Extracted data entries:
BEGIN

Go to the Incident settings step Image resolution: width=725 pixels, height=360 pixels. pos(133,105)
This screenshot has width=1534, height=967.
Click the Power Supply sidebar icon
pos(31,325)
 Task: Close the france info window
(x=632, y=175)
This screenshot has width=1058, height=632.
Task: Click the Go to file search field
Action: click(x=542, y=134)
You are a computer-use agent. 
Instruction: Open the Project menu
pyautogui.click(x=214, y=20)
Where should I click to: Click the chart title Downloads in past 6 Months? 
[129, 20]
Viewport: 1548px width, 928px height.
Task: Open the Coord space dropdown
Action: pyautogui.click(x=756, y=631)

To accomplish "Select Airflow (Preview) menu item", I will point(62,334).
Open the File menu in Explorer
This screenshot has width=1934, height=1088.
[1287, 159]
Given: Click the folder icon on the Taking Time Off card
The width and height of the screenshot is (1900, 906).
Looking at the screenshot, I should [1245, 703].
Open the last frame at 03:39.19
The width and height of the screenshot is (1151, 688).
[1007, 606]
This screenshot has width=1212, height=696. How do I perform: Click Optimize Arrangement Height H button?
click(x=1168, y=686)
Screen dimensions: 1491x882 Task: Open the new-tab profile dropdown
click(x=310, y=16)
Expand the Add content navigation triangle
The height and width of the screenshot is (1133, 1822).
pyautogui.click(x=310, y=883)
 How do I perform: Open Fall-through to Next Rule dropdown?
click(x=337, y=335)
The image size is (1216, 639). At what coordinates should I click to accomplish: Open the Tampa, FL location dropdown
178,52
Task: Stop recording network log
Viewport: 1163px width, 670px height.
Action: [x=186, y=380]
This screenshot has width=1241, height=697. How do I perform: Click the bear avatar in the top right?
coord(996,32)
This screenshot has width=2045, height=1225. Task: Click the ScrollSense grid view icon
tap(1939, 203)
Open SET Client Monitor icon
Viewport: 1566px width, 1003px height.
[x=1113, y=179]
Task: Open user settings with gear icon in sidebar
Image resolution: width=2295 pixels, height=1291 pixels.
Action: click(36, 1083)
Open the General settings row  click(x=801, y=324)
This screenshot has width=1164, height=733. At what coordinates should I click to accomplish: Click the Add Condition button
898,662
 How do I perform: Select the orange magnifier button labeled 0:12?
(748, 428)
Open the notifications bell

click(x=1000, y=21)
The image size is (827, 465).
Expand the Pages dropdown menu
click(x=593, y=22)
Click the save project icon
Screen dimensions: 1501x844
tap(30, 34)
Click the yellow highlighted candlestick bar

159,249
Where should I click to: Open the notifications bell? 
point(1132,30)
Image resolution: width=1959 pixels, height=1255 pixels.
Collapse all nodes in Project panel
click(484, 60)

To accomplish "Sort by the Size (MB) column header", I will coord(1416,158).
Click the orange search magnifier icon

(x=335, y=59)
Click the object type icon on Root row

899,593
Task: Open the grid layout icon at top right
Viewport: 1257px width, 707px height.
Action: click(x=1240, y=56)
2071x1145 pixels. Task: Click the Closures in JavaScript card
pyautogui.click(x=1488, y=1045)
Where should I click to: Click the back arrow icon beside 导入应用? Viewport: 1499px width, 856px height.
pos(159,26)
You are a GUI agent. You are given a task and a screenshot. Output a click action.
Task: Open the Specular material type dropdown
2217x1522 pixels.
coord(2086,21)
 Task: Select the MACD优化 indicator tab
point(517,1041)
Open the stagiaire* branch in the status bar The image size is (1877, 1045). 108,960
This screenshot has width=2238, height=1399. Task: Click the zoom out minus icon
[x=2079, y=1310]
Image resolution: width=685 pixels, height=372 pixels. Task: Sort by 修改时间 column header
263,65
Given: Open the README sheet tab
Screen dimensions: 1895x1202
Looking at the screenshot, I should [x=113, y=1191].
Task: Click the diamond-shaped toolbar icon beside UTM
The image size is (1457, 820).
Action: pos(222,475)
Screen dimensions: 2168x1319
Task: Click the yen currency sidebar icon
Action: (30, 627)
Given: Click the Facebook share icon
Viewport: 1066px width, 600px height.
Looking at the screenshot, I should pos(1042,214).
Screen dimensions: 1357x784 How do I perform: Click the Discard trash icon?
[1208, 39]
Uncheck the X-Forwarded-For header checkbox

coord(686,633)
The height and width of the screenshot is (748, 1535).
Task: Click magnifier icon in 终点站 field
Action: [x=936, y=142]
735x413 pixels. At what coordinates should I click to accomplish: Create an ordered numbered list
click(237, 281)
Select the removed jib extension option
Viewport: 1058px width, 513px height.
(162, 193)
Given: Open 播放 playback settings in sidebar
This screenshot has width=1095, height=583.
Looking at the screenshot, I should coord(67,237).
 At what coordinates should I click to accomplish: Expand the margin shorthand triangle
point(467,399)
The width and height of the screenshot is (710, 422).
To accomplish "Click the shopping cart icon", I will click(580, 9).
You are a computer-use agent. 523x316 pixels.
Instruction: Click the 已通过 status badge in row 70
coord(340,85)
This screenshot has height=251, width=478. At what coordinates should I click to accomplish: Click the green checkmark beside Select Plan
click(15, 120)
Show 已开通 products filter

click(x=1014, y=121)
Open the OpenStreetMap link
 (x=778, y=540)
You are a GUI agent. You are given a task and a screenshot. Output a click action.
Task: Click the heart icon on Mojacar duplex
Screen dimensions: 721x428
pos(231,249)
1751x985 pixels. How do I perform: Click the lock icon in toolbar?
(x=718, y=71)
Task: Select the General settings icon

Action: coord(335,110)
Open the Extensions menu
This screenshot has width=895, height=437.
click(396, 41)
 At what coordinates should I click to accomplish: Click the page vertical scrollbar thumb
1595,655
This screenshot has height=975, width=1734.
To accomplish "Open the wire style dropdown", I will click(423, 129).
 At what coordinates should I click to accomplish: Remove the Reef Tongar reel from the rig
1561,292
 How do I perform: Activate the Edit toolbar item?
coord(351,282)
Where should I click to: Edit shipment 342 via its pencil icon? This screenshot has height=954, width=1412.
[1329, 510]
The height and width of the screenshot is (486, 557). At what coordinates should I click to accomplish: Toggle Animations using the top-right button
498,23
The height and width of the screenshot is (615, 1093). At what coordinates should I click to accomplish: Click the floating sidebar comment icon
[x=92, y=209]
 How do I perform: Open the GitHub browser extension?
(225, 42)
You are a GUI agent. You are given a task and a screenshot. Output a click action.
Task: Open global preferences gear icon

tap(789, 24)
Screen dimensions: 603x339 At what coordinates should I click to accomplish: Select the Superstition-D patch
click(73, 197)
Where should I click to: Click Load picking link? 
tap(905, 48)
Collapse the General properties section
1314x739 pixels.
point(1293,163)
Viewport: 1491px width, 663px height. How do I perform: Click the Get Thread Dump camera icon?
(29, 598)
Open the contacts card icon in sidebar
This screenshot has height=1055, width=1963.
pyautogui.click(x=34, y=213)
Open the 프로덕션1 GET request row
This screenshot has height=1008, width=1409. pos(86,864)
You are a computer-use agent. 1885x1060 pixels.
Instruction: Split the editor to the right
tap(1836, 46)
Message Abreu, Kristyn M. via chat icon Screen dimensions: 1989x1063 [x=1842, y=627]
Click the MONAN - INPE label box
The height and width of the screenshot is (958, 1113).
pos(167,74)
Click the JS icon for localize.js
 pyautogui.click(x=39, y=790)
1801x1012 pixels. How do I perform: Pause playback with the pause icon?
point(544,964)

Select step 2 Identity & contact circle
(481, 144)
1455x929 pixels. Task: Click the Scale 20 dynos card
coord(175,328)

END

▸ **EXERCISE DETAILS**
Each line above needs to be output again, exactly as shown.

▸ **ANSWER FOR THE TASK**
Go to the Incident settings step Image resolution: width=725 pixels, height=360 pixels. pos(133,105)
This screenshot has width=1534, height=967.
Click the Power Supply sidebar icon
pos(31,325)
 Task: Close the france info window
(x=632, y=175)
This screenshot has width=1058, height=632.
Task: Click the Go to file search field
Action: click(x=542, y=134)
You are a computer-use agent. 
Instruction: Open the Project menu
pyautogui.click(x=214, y=20)
Where should I click to: Click the chart title Downloads in past 6 Months? 
[129, 20]
Viewport: 1548px width, 928px height.
Task: Open the Coord space dropdown
Action: pyautogui.click(x=756, y=631)

To accomplish "Select Airflow (Preview) menu item", I will point(62,334).
Open the File menu in Explorer
This screenshot has width=1934, height=1088.
[1287, 159]
Given: Click the folder icon on the Taking Time Off card
The width and height of the screenshot is (1900, 906).
Looking at the screenshot, I should [1245, 703].
Open the last frame at 03:39.19
The width and height of the screenshot is (1151, 688).
[1007, 606]
This screenshot has width=1212, height=696. How do I perform: Click Optimize Arrangement Height H button?
click(x=1168, y=686)
Screen dimensions: 1491x882 Task: Open the new-tab profile dropdown
click(x=310, y=16)
Expand the Add content navigation triangle
The height and width of the screenshot is (1133, 1822).
pyautogui.click(x=310, y=883)
 How do I perform: Open Fall-through to Next Rule dropdown?
click(x=337, y=335)
The image size is (1216, 639). At what coordinates should I click to accomplish: Open the Tampa, FL location dropdown
178,52
Task: Stop recording network log
Viewport: 1163px width, 670px height.
Action: [x=186, y=380]
This screenshot has width=1241, height=697. How do I perform: Click the bear avatar in the top right?
coord(996,32)
This screenshot has width=2045, height=1225. Task: Click the ScrollSense grid view icon
tap(1939, 203)
Open SET Client Monitor icon
Viewport: 1566px width, 1003px height.
[x=1113, y=179]
Task: Open user settings with gear icon in sidebar
Image resolution: width=2295 pixels, height=1291 pixels.
Action: click(36, 1083)
Open the General settings row  click(x=801, y=324)
This screenshot has width=1164, height=733. At what coordinates should I click to accomplish: Click the Add Condition button
898,662
 How do I perform: Select the orange magnifier button labeled 0:12?
(748, 428)
Open the notifications bell

click(x=1000, y=21)
The image size is (827, 465).
Expand the Pages dropdown menu
click(x=593, y=22)
Click the save project icon
Screen dimensions: 1501x844
tap(30, 34)
Click the yellow highlighted candlestick bar

159,249
Where should I click to: Open the notifications bell? 
point(1132,30)
Image resolution: width=1959 pixels, height=1255 pixels.
Collapse all nodes in Project panel
click(484, 60)

To accomplish "Sort by the Size (MB) column header", I will coord(1416,158).
Click the orange search magnifier icon

(x=335, y=59)
Click the object type icon on Root row

899,593
Task: Open the grid layout icon at top right
Viewport: 1257px width, 707px height.
Action: click(x=1240, y=56)
2071x1145 pixels. Task: Click the Closures in JavaScript card
pyautogui.click(x=1488, y=1045)
Where should I click to: Click the back arrow icon beside 导入应用? Viewport: 1499px width, 856px height.
pos(159,26)
You are a GUI agent. You are given a task and a screenshot. Output a click action.
Task: Open the Specular material type dropdown
2217x1522 pixels.
coord(2086,21)
 Task: Select the MACD优化 indicator tab
point(517,1041)
Open the stagiaire* branch in the status bar The image size is (1877, 1045). 108,960
This screenshot has width=2238, height=1399. Task: Click the zoom out minus icon
[x=2079, y=1310]
Image resolution: width=685 pixels, height=372 pixels. Task: Sort by 修改时间 column header
263,65
Given: Open the README sheet tab
Screen dimensions: 1895x1202
Looking at the screenshot, I should [x=113, y=1191].
Task: Click the diamond-shaped toolbar icon beside UTM
The image size is (1457, 820).
Action: pos(222,475)
Screen dimensions: 2168x1319
Task: Click the yen currency sidebar icon
Action: (30, 627)
Given: Click the Facebook share icon
Viewport: 1066px width, 600px height.
Looking at the screenshot, I should pos(1042,214).
Screen dimensions: 1357x784 How do I perform: Click the Discard trash icon?
[1208, 39]
Uncheck the X-Forwarded-For header checkbox

coord(686,633)
The height and width of the screenshot is (748, 1535).
Task: Click magnifier icon in 终点站 field
Action: [x=936, y=142]
735x413 pixels. At what coordinates should I click to accomplish: Create an ordered numbered list
click(237, 281)
Select the removed jib extension option
Viewport: 1058px width, 513px height.
(162, 193)
Given: Open 播放 playback settings in sidebar
This screenshot has width=1095, height=583.
Looking at the screenshot, I should coord(67,237).
 At what coordinates should I click to accomplish: Expand the margin shorthand triangle
point(467,399)
The width and height of the screenshot is (710, 422).
To accomplish "Click the shopping cart icon", I will click(580, 9).
You are a computer-use agent. 523x316 pixels.
Instruction: Click the 已通过 status badge in row 70
coord(340,85)
This screenshot has height=251, width=478. At what coordinates should I click to accomplish: Click the green checkmark beside Select Plan
click(15, 120)
Show 已开通 products filter

click(x=1014, y=121)
Open the OpenStreetMap link
 (x=778, y=540)
You are a GUI agent. You are given a task and a screenshot. Output a click action.
Task: Click the heart icon on Mojacar duplex
Screen dimensions: 721x428
pos(231,249)
1751x985 pixels. How do I perform: Click the lock icon in toolbar?
(x=718, y=71)
Task: Select the General settings icon

Action: coord(335,110)
Open the Extensions menu
This screenshot has width=895, height=437.
click(396, 41)
 At what coordinates should I click to accomplish: Click the page vertical scrollbar thumb
1595,655
This screenshot has height=975, width=1734.
To accomplish "Open the wire style dropdown", I will click(423, 129).
 At what coordinates should I click to accomplish: Remove the Reef Tongar reel from the rig
1561,292
 How do I perform: Activate the Edit toolbar item?
coord(351,282)
Where should I click to: Edit shipment 342 via its pencil icon? This screenshot has height=954, width=1412.
[1329, 510]
The height and width of the screenshot is (486, 557). At what coordinates should I click to accomplish: Toggle Animations using the top-right button
498,23
The height and width of the screenshot is (615, 1093). At what coordinates should I click to accomplish: Click the floating sidebar comment icon
[x=92, y=209]
 How do I perform: Open the GitHub browser extension?
(225, 42)
You are a GUI agent. You are given a task and a screenshot. Output a click action.
Task: Open global preferences gear icon

tap(789, 24)
Screen dimensions: 603x339 At what coordinates should I click to accomplish: Select the Superstition-D patch
click(73, 197)
Where should I click to: Click Load picking link? 
tap(905, 48)
Collapse the General properties section
1314x739 pixels.
point(1293,163)
Viewport: 1491px width, 663px height. How do I perform: Click the Get Thread Dump camera icon?
(29, 598)
Open the contacts card icon in sidebar
This screenshot has height=1055, width=1963.
pyautogui.click(x=34, y=213)
Open the 프로덕션1 GET request row
This screenshot has height=1008, width=1409. pos(86,864)
You are a computer-use agent. 1885x1060 pixels.
Instruction: Split the editor to the right
tap(1836, 46)
Message Abreu, Kristyn M. via chat icon Screen dimensions: 1989x1063 [x=1842, y=627]
Click the MONAN - INPE label box
The height and width of the screenshot is (958, 1113).
pos(167,74)
Click the JS icon for localize.js
 pyautogui.click(x=39, y=790)
1801x1012 pixels. How do I perform: Pause playback with the pause icon?
point(544,964)

Select step 2 Identity & contact circle
(481, 144)
1455x929 pixels. Task: Click the Scale 20 dynos card
coord(175,328)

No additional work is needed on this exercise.